Proposals need to provide details on how project objectives will be achieved. Project objectives are achieved through projected activities, as aligned by project strategies. If proper background research was conducted for the problem rationale, then developing and describing the strategies and activities will be much easier.
Strategies are broad concepts or approaches to achieving the specific project goals Strategies in a project can include:
- Capacity-building/ awareness raising
- Organizational development
- Research and development
- Victim support strategy
- Microfinance development strategy
- Participatory infrastructure development strategy
Example: “building up the capacity of the community members”
- Activities are actions that are undertaken within these strategies. Activities can include:
- Training workshops, street shows, rallies etc.

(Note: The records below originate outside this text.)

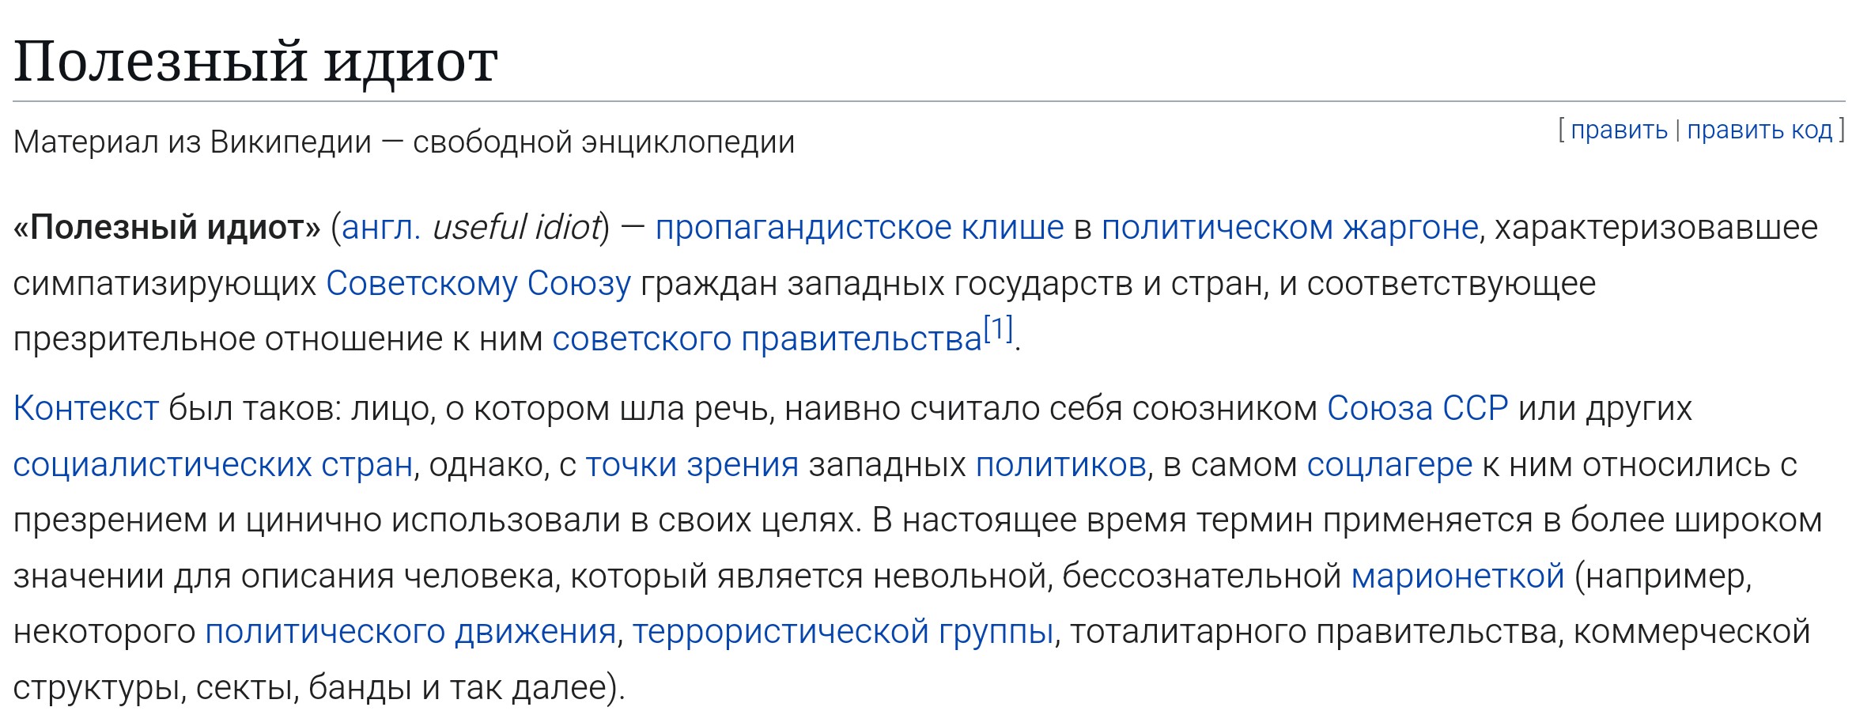Open «социалистических стран» article link

click(213, 465)
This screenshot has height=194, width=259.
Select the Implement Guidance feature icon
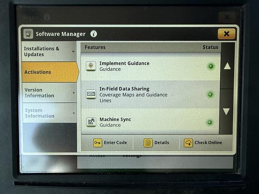[x=91, y=66]
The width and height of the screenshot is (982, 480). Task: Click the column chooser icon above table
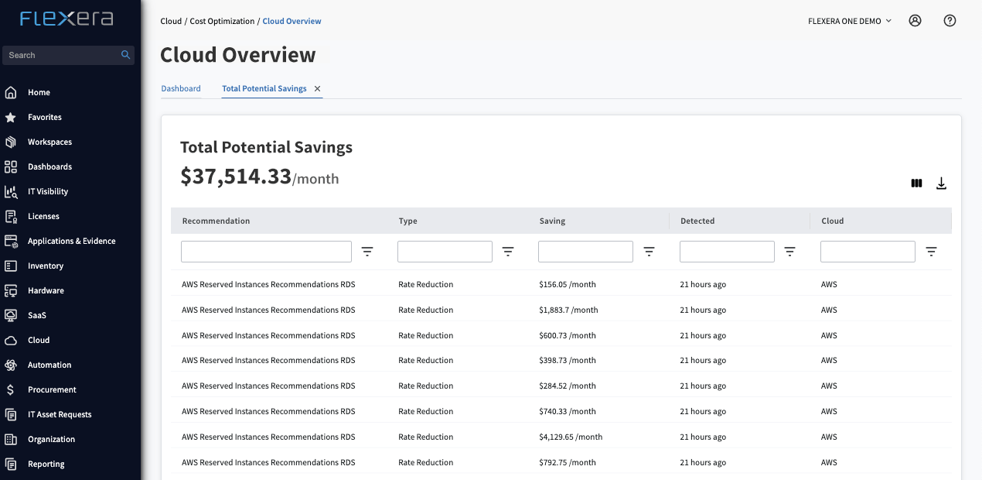[916, 183]
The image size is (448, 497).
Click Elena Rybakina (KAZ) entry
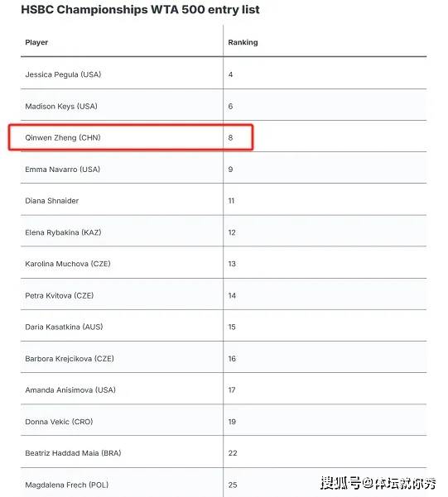(x=63, y=232)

- Staff selection, staff training etc.
- Baseline survey, participatory rural appraisal (PRA) and focus group discussion (FGD)
- Conferences, meetings, articles and publications
- Establishing shelter homes, counseling and legal support
- Forming self-help groups and cooperatives
- Building irrigation tanks, demo plots etc.
Example: “organizing training programs for community members”
Strategies are broad concepts under which activities are placed. All project activities should be grouped into strategies as shown in the example below:
When developing activities, it is important to only list activities that are relevant to the specific objectives. If the specific objectives and activities are not related, it signals to the donor that the organization is not clear in what it wants to achieve and does not have a good plan. The donor will be unlikely to fund such a project.
Take these steps to identify, plan and list the activities in a proposal:
- Review previous project proposals and select the most relevant for the current proposal.
- Research best practices, activities in other successful projects and lessons learned that can be adopted. Indicate that these activities have been successfully applied before.
- Use activities that community members have identified as being important. Make it clear that the idea for these activities originated directly from the community.
Activities are the means by which the project makes results, so it is vital the activities are well-thought out and documented. To prove the activities will meet the objectives, it is ideal to provide information such as lessons learnt from previous projects, activities as identified by beneficiaries or other community members and other background research. Detailed activities are also easier to plan and budget.